▶ **DIRECTION**: Return, word for word, the stretch of the devotional reflection below running from "I came home" to "I reminded Him.".

I lapsed to silence and stared out the car window.  I prayed for help, and then scribbled the following words onto the back of the grocery list:  
"There are no perfect solutions this side of Glory, but in the midst of every solution, at the heart of every outcome; there is God."  

I came home and crawled into bed, still fully dressed.  I was feeling that I'd always been exhausted, would always be exhausted, and despite the Lord's encouragement given me on our way home, my thought processes went something like this:  "What's the use, why try; and really, who cares?  All I have to do is to make it through this world and then head home to be with Jesus, which after all the Apostle Paul said, '...is better by far.'"  I fell asleep and slept soundly for two hours.  

When I awoke this Scripture was in mind, ""Get up and eat, for the journey is too much for you" (1 Kings 19:7).  

I didn't move.  "I'm on a diet, Lord," I reminded Him.  

Then, a bit nervous for speaking to the Almighty in a flippant tone, I said, "I guess You already knew that." 

I pulled my computer onto my lap and found 1 Kings 19 at Biblegateway.  The prophet Elijah is frightened for his life, discouraged, and exhausted.  He flees to the desert and falls asleep, and an angel awakens him with instructions to eat.  

And so I came downstairs, fixed myself a generous plate of leftovers from the fridge (keeping in mind that Elijah went in the strength of his angelic meal for 40 days, I assumed the Lord intends me to reinstate portion control tomorrow), and sat down in front of the TV.  President Obama was just finishing his address from the Oval Office regarding the crisis caused by the oil disaster in the gulf, and I switched on the set in time to hear him say the following words, a quote from a former fisherman and priest regarding the annual blessing of the fleet of fishing boats that head out into the gulf each year, some of them for months at a time:  

"The blessing is not that God has promised to remove all obstacles and dangers.  The blessing is that He is with us always; a blessing that's granted even in the midst of the storm."

▶ **RAW DATA**:

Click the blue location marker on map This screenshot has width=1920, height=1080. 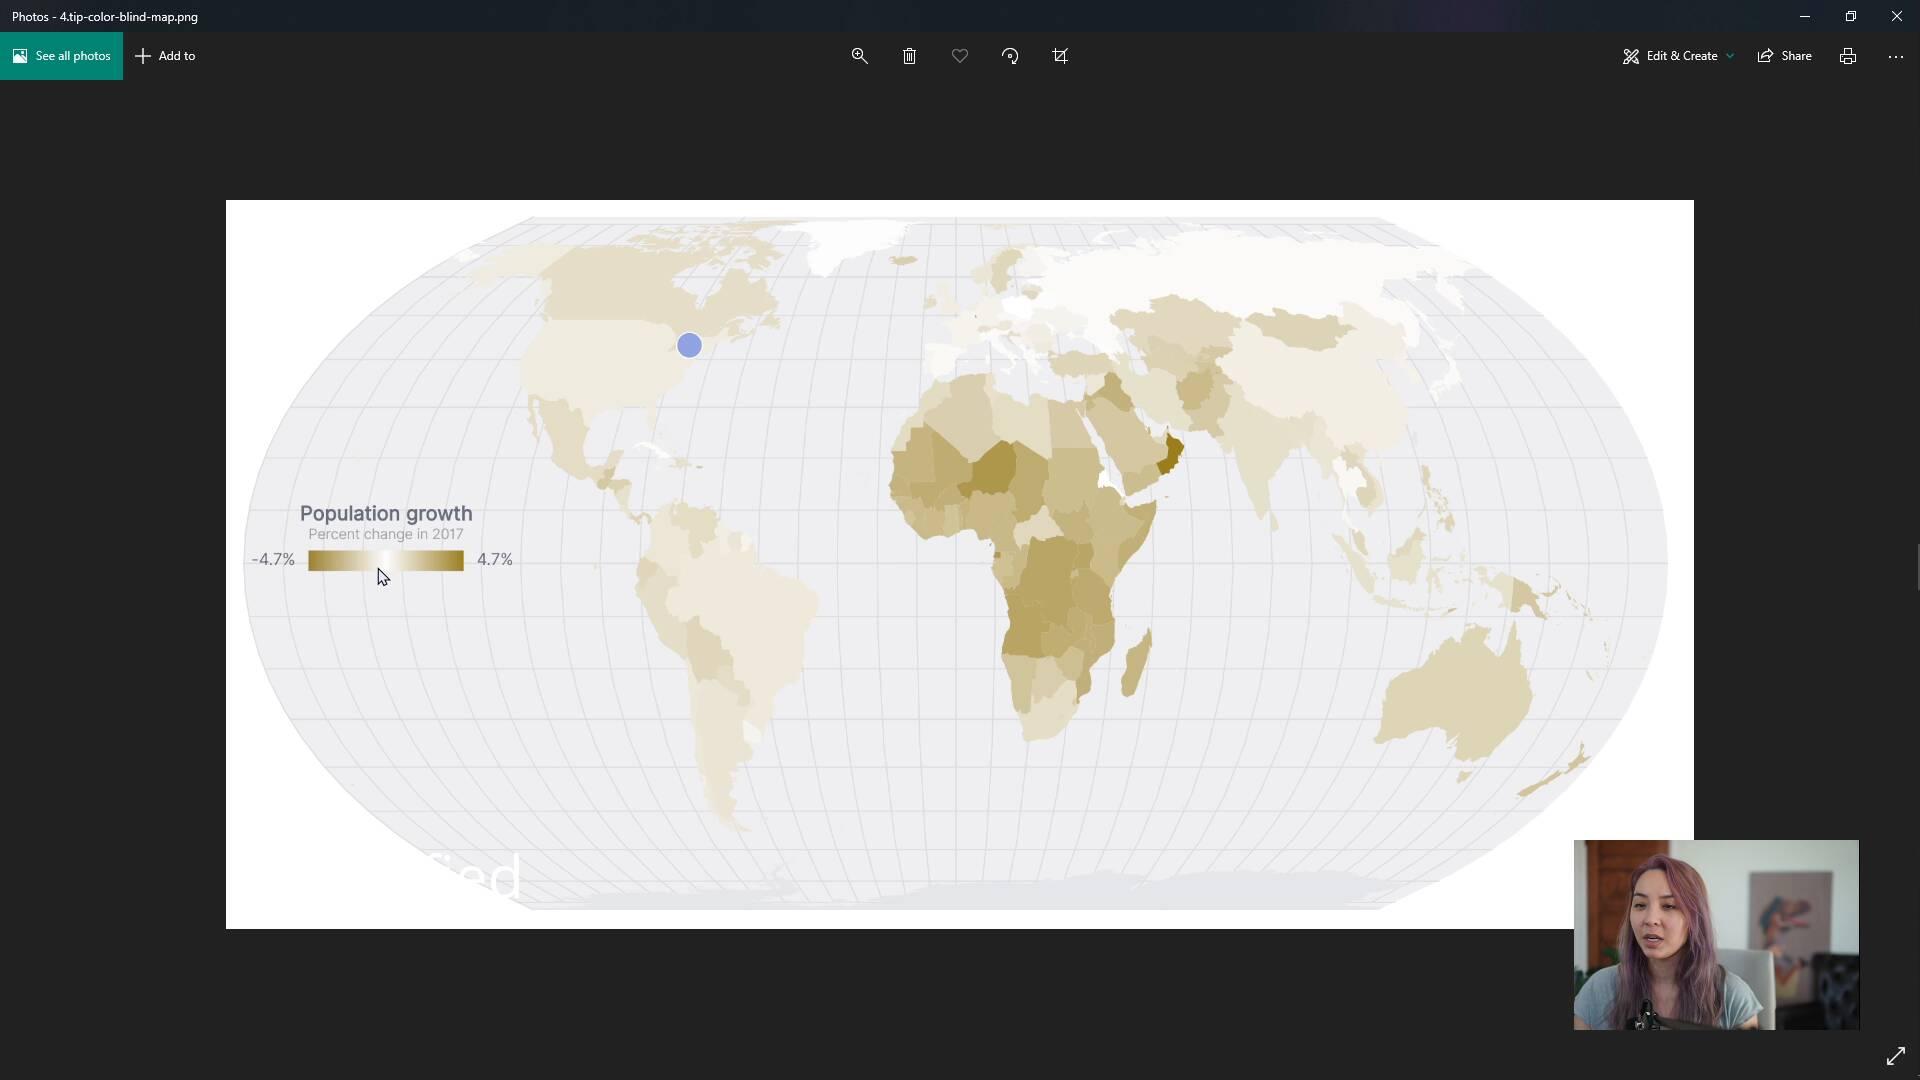point(690,345)
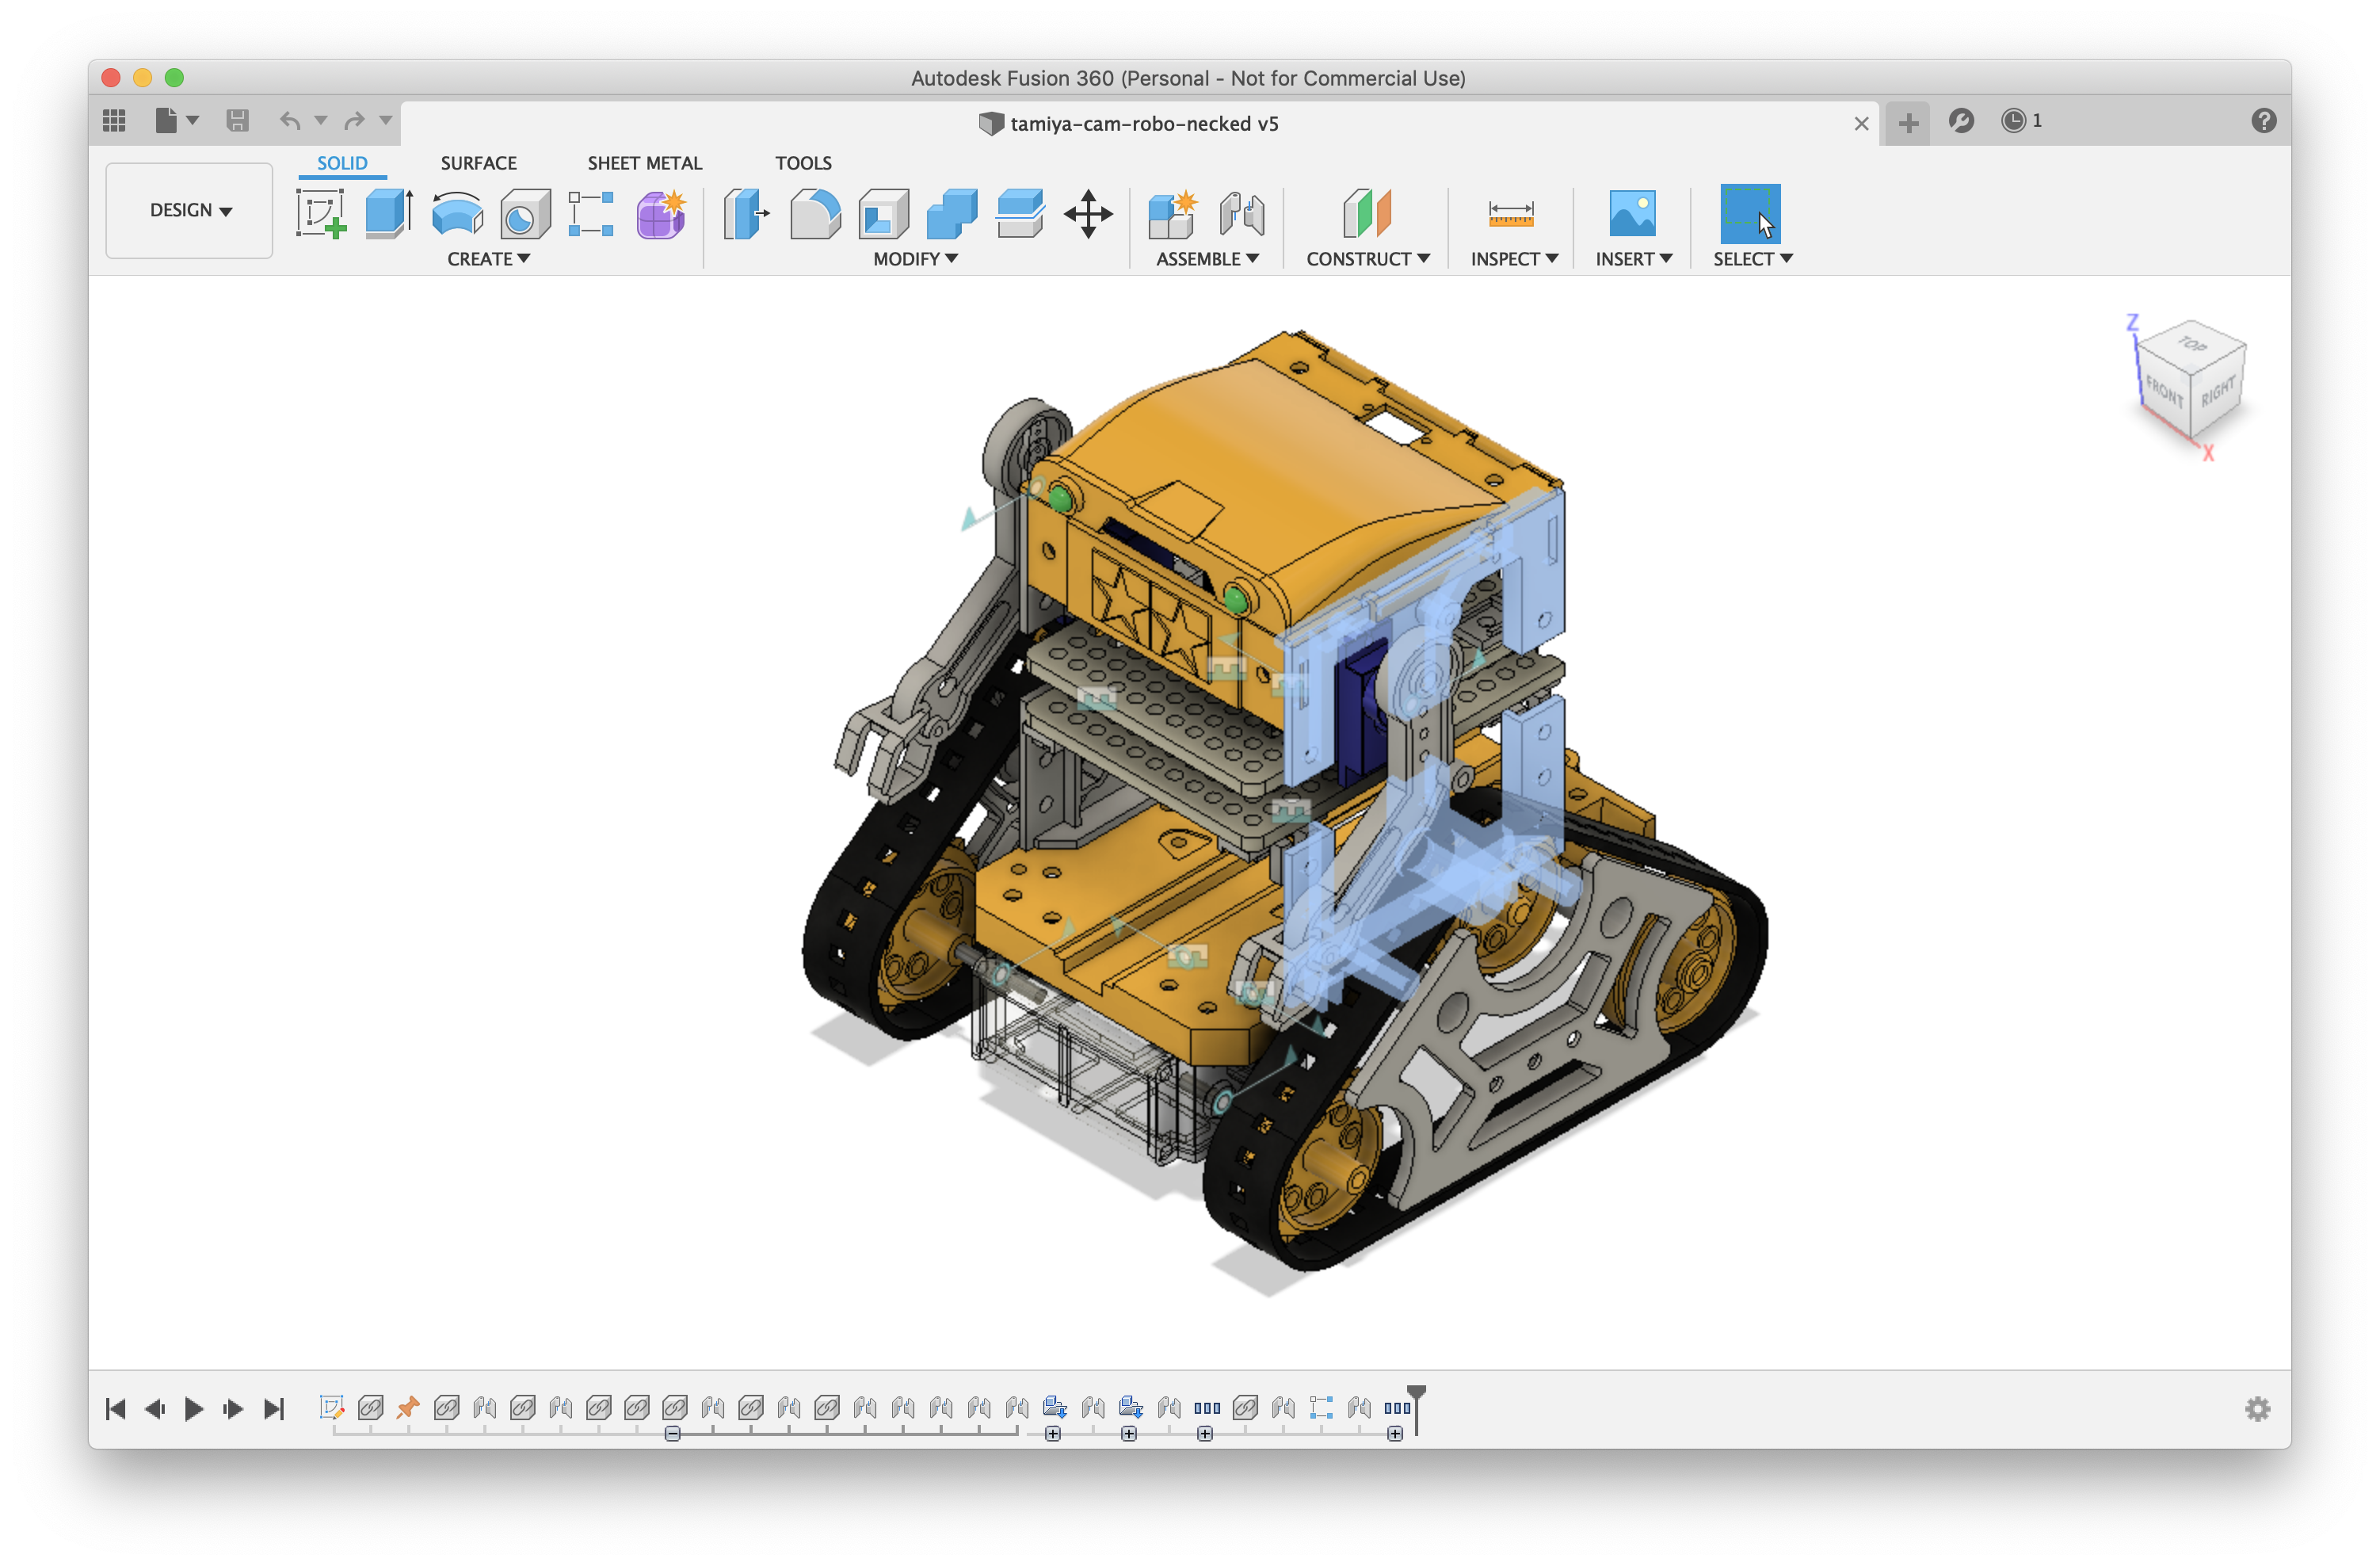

▶ **ANSWER**:
I came home and crawled into bed, still fully dressed.  I was feeling that I'd always been exhausted, would always be exhausted, and despite the Lord's encouragement given me on our way home, my thought processes went something like this:  "What's the use, why try; and really, who cares?  All I have to do is to make it through this world and then head home to be with Jesus, which after all the Apostle Paul said, '...is better by far.'"  I fell asleep and slept soundly for two hours.  

When I awoke this Scripture was in mind, ""Get up and eat, for the journey is too much for you" (1 Kings 19:7).  

I didn't move.  "I'm on a diet, Lord," I reminded Him.